* [Directive 1] Reproduce the part of the rows below that starts with the line containing "Click the Exit" and ends with the line containing "point(345,174)", both of those lines included.

* [Document section]
══════

Create selection boxes in MS Access database part 3: continuation VBA code

Opening of the form  frmSelectieVenster

This blog is a continuation of second blog about selectionwindows. There we discussed the code that is executed when we click on one of the btnFiets, btnStuur or btnBanden buttons and the Selection window opens. Now let’s see what happens next.

Selectievenster

Let’s get straight to the point. You will find the code below which opens the Form frmSelect window.

       Option Compare Database
       Option Explicit
       Dim strPbForm As String
       ‘Deze publiek variabele kent drie strings om informatie op te halen en weg te schrijven
       ‘Fietsen’, ‘Stuur’ en ‘Banden’, die alle drie als Public in strPBform worden doorgegeven
       Private Sub Form_Open(Cancel As Integer)
              ‘Amsterdam, 17 juni 2017
             ‘start de linkerlijst
             Dim strItems       As String
             Dim strOpenArgs     As String
             Dim intLengte       As Integer
  
             ‘Me.imgLogo.Picture = CurrentProject.Path & “\images\imgLogo.jpg”
  
             intLengte = InStr(1, Nz(Me.OpenArgs, “”), “,”)
             strPbForm = Nz(Left(Me.OpenArgs, intLengte – 1), 0)
             strPbForm = Mid(strPbForm, 4)
             strItems = Nz(Mid(Me.OpenArgs, intLengte + 1), 0)
  
             Me.lblOpschrift.Caption = strPbForm
             prcLijstRechts strItems
             prcLijstLinks
       End Sub

In the previous blog the following command was stated:

‘DoCmd.OpenForm “frmSelectieVenster”, , , strLinkCriteria, , , strArgs’ which opened the window frmSelect Window, and in strArgs passed the arguments (‘btnFiets, 3,4,5). The variable (‘btnFiets, 3,4,5) can be retrieved with the Me.OpenArgs function and places in the public variable strPbForm. With the Instr () function we search for the comma position. We start at the 1st position of the variable ‘btnFiets, 3,4,5’ and find the place of comma with the formula

instr(1, Me.OpenArgs, ”,”)

with which the variable INTLengte enters the value 9. The comma is in the 9th position. Because Me.OpenArgs can also be Null, I’ll fix a possible error with the NZ () function.

intLengte = instr(1, Nz(Me.OpenArgs,””) ”,”).

Now we can fill the strPbForm variable with the first 8 positions of the Me.OpenArgs.

strPbForm = Nz(Left(Me.OpenArgs, intLengte – 1), 0).

From the outcome strPbForm = ‘btnFiets’ we do not want to bring the first three positions. We do that with the Mid () function.

strPbForm = Mid(strPbForm, 4)

The variable strPbForm is now filled with the word ‘Fiets’. This value is required when retrieving the values from the tblReferences. We also get the items with the Mid () function in the same logical way from position 10 (INTlengte 9 + 1)

strItems = Nz(Mid(Me.OpenArgs, intLengte + 1), 0)

The variable strItems are now filled with ‘3,4,5’. We still know that 1 and 3 stand for ‘Good front wheel’, ‘Good rear wheel’ and ‘Hand brake’. The heading of the form frmSelectVenster gets the value of the strPbForm variable (‘Fiets’) with the command: Me.lblOpschrift.Caption = strPbForm

The following command execute the prcLijstRechts procedure. We have already explained this in our previous blog. The procedure receives the 3.4.5 argument with the variable strItems. Finally, the procedure prcLijstLinks is executed. Pay attention.

══════

* [Available records]
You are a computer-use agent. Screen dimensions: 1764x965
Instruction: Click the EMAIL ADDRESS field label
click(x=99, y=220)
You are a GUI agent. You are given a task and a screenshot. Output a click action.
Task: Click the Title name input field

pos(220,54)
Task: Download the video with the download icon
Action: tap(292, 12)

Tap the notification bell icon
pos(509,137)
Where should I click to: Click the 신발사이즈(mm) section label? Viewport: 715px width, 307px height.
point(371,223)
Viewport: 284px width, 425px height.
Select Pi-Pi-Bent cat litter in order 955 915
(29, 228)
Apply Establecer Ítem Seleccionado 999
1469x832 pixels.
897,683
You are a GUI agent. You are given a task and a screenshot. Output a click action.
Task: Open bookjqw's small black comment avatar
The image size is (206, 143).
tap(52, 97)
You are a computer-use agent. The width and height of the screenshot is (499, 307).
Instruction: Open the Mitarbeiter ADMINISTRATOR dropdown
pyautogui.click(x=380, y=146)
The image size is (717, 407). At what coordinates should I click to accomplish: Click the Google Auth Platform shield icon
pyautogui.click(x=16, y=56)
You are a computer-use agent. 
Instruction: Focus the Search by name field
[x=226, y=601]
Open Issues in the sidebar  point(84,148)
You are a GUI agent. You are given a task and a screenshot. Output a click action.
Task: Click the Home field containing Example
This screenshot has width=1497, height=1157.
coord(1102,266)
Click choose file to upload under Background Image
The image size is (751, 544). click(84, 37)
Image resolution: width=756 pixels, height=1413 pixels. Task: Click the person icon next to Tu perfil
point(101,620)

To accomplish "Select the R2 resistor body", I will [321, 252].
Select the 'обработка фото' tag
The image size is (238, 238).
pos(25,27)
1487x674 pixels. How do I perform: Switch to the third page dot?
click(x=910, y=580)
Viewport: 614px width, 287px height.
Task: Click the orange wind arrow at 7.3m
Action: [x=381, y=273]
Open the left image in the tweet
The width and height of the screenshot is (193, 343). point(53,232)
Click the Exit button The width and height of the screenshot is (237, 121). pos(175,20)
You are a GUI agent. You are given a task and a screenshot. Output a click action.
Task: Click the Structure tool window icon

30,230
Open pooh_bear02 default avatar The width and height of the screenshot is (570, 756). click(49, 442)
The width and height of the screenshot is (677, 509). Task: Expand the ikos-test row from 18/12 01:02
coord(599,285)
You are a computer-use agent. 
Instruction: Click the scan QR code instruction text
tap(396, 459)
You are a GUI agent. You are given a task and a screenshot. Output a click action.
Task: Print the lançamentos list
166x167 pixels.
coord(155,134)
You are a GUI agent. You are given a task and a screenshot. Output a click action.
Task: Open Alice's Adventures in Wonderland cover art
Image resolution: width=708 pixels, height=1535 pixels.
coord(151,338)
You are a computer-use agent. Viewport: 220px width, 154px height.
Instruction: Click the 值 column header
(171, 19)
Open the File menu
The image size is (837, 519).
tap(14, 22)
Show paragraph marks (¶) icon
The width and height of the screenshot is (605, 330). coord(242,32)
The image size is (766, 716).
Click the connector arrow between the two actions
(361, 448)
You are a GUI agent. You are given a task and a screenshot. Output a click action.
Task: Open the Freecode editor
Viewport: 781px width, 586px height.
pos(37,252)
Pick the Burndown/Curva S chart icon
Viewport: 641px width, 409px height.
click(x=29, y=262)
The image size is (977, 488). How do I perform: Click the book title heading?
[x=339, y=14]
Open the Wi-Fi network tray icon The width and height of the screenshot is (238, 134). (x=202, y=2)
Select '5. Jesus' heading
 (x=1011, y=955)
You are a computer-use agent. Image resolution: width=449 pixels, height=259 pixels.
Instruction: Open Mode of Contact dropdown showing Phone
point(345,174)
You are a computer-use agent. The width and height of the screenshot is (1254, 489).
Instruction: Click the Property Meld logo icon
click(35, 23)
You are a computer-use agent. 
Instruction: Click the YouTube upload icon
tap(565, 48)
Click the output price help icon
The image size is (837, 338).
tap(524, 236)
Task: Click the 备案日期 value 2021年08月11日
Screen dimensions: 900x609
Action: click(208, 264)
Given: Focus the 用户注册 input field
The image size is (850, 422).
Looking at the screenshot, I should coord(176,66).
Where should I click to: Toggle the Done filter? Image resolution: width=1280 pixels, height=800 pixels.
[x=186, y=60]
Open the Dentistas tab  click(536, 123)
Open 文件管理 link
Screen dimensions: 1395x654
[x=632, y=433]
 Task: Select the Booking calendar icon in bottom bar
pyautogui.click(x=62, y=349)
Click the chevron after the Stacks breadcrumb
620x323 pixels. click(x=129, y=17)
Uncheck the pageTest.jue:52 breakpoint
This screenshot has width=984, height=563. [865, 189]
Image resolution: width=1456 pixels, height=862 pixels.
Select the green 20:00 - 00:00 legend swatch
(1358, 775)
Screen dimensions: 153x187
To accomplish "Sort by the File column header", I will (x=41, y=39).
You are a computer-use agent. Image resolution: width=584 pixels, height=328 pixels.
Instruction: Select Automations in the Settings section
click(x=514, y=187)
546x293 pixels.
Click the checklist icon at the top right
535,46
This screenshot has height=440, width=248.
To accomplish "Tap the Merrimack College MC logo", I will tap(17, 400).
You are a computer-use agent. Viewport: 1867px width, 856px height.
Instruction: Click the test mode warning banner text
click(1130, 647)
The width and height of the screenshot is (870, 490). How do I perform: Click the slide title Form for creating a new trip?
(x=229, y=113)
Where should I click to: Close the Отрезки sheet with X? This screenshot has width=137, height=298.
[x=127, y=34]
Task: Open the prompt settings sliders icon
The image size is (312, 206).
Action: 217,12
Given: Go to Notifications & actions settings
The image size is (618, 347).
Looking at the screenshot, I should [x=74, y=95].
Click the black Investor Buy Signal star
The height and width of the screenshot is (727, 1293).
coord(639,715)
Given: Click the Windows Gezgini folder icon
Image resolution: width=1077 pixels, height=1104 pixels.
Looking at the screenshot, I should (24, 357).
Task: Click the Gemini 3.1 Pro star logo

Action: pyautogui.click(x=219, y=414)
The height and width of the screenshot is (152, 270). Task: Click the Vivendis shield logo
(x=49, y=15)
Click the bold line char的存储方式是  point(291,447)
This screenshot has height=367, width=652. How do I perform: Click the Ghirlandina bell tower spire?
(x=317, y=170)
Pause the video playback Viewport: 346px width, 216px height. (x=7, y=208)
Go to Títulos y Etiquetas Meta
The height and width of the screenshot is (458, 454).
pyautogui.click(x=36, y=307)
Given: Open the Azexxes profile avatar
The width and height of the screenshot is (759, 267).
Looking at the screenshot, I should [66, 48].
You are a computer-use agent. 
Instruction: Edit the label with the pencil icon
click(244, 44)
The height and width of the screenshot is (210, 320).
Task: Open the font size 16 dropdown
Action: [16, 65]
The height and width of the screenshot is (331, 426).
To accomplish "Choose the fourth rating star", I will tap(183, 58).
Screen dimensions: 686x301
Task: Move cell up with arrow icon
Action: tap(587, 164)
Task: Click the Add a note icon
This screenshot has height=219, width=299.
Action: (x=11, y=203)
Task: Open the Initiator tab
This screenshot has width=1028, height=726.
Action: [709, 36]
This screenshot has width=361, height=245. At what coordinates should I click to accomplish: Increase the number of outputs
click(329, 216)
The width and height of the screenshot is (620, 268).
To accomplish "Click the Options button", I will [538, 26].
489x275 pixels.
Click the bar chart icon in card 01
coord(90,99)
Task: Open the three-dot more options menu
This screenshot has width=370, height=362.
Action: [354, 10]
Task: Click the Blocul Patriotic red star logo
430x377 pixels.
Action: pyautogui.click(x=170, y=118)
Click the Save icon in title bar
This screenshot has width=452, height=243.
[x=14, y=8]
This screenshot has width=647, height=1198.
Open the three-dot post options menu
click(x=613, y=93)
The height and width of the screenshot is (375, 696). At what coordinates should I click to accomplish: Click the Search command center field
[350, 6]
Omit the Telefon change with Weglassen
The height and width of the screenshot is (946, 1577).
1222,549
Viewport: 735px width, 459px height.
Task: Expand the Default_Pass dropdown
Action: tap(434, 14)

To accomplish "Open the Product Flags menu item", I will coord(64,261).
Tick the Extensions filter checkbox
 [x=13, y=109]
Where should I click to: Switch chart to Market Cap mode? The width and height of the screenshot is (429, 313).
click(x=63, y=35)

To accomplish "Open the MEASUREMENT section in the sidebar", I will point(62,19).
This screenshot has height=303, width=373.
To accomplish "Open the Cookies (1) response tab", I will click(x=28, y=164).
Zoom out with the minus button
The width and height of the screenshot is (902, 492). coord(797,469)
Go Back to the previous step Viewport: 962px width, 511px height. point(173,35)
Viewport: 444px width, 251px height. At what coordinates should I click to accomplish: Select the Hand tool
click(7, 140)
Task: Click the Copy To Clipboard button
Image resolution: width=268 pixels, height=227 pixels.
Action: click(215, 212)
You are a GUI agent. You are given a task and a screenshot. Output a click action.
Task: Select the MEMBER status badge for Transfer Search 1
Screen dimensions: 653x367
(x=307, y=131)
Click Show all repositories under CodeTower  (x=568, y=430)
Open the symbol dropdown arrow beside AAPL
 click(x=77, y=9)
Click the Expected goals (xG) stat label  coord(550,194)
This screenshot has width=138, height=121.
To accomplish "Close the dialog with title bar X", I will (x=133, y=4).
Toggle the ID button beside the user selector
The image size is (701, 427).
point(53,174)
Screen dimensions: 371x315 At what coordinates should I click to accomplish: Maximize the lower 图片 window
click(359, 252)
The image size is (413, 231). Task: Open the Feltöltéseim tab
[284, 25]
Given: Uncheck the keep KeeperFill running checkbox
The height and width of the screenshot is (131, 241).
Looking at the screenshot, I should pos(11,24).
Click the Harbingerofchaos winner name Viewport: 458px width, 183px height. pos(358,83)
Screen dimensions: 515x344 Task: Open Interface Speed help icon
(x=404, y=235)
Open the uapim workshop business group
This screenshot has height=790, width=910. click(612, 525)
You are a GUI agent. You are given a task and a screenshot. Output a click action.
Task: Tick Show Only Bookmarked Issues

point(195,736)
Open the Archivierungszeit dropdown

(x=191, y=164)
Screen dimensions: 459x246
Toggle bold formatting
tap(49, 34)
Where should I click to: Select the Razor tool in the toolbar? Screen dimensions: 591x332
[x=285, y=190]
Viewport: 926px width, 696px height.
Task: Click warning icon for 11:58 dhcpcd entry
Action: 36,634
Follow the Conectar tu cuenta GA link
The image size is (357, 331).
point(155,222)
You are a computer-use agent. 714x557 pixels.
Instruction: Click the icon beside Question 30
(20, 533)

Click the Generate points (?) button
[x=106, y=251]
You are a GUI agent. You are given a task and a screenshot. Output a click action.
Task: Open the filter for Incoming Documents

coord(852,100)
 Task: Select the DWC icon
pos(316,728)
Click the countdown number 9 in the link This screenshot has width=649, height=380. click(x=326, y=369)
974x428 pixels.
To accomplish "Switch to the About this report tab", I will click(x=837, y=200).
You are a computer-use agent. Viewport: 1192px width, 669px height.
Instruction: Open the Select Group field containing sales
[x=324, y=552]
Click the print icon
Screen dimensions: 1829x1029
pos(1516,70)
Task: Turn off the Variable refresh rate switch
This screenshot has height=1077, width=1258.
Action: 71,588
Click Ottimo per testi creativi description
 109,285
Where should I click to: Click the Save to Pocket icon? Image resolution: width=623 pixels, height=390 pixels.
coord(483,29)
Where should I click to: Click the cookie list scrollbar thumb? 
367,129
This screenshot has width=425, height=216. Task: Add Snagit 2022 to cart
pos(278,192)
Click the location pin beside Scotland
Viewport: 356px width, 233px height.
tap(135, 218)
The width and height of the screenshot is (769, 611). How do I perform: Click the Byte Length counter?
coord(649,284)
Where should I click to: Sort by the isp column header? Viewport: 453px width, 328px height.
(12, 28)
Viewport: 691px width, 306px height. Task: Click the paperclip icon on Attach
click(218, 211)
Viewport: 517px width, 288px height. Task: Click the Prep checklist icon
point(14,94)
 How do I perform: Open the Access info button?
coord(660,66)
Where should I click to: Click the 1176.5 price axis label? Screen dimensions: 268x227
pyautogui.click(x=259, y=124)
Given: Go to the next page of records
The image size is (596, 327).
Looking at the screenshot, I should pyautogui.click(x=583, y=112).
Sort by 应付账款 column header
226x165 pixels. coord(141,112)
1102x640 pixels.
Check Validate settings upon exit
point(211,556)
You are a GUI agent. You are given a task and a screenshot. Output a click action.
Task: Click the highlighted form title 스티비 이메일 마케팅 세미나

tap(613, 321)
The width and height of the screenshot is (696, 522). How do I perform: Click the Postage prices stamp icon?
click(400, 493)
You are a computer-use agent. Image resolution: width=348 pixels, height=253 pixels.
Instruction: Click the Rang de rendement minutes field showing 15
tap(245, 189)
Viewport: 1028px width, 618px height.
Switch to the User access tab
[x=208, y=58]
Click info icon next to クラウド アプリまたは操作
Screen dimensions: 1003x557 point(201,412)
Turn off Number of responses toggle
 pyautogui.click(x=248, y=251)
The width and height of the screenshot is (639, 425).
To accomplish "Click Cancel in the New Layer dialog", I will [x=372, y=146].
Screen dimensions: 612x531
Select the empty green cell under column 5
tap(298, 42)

══════

* [Directive 2] Carry on the article about the MS Access selection window code from the point where it stops.

* [Exercise answer 1]
Click the Exit button The width and height of the screenshot is (237, 121). pos(175,20)
You are a GUI agent. You are given a task and a screenshot. Output a click action.
Task: Click the Structure tool window icon

30,230
Open pooh_bear02 default avatar The width and height of the screenshot is (570, 756). click(49, 442)
The width and height of the screenshot is (677, 509). Task: Expand the ikos-test row from 18/12 01:02
coord(599,285)
You are a computer-use agent. 
Instruction: Click the scan QR code instruction text
tap(396, 459)
You are a GUI agent. You are given a task and a screenshot. Output a click action.
Task: Print the lançamentos list
166x167 pixels.
coord(155,134)
You are a GUI agent. You are given a task and a screenshot. Output a click action.
Task: Open Alice's Adventures in Wonderland cover art
Image resolution: width=708 pixels, height=1535 pixels.
coord(151,338)
You are a computer-use agent. Viewport: 220px width, 154px height.
Instruction: Click the 值 column header
(171, 19)
Open the File menu
The image size is (837, 519).
tap(14, 22)
Show paragraph marks (¶) icon
The width and height of the screenshot is (605, 330). coord(242,32)
The image size is (766, 716).
Click the connector arrow between the two actions
(361, 448)
You are a GUI agent. You are given a task and a screenshot. Output a click action.
Task: Open the Freecode editor
Viewport: 781px width, 586px height.
pos(37,252)
Pick the Burndown/Curva S chart icon
Viewport: 641px width, 409px height.
click(x=29, y=262)
The image size is (977, 488). How do I perform: Click the book title heading?
[x=339, y=14]
Open the Wi-Fi network tray icon The width and height of the screenshot is (238, 134). (x=202, y=2)
Select '5. Jesus' heading
 (x=1011, y=955)
You are a computer-use agent. Image resolution: width=449 pixels, height=259 pixels.
Instruction: Open Mode of Contact dropdown showing Phone
point(345,174)

* [Exercise answer 2]
The procedure prcLijstLinks

       Private Sub prcLijstLinks()
              ‘Amsterdam, 17 juni 2017
             ‘vult lstLinker
             Dim strSQL             As String
             Dim strItemsRechts   As String
  
             ‘Vraag de rijen op die in de rechterlijst voorkomen:
             strItemsRechts = fncItemsRechts
  
             strSQL = “SELECT ref_id”
             strSQL = strSQL & “, ref_strVerkort”
             strSQL = strSQL & ” FROM tblReferenties”
             strSQL = strSQL & ” WHERE ref_strTabel = ‘” & strPbForm & “‘”
                     If Not strItemsRechts = “” Then
                     strSQL = strSQL & ” AND ref_id NOT IN (” & strItemsRechts & “)” ‘zondert de rechterrijen uit.
                     strSQL = strSQL & ” ORDER BY ref_strVerkort”
                     End If
  
             With Me.lstLinker
                            .RowSource = strSQL
                            .Requery
             End With
       End Sub

The procedure starts with a function. In the previous blog, we learned that a function returns a value. The variable strItemsRechts is filled with the value retrieved with the fncItemsRechts function.

Fetching the values in the right list with the function “fncItemsRechts”

       Function fncItemsRechts () As String
      ‘Amsterdam, 16 juni 2017
      ‘Routine die de lijst met items samenstelt
      Dim strItem         As String
      Dim strItems         As String
      Dim lngItem         As Long
      ‘Controleer of er een item in de rechterlijst voorkomt.
      If Me.lstRechter.ListCount = 0 Then ‘De lijst is leeg
             strItem = “”
      Else
             For lngItem = 0 To Me.lstRechter.ListCount – 1
                            strItem = Nz(Me.lstRechter.Column(0, lngItem), 0)
                            strItems = strItems & strItem
                            ‘ Dan nog komma tussen de namen (als het niet het laatste item is
                            If Not (lngItem = (Me.lstRechter.ListCount – 1)) Then
                            strItems = strItems & “, “
                            End If
             Next
      End If
      fncItemsRechts = strItems
      
       End Function

Fetching the values goes with a For, Next – loop and as often as values appear in the list. With Me.lstRechter.ListCount, the number of values is retrieved from the right list. These were filled with the previous assignment with the values 3.4.5. In other words, there are three items.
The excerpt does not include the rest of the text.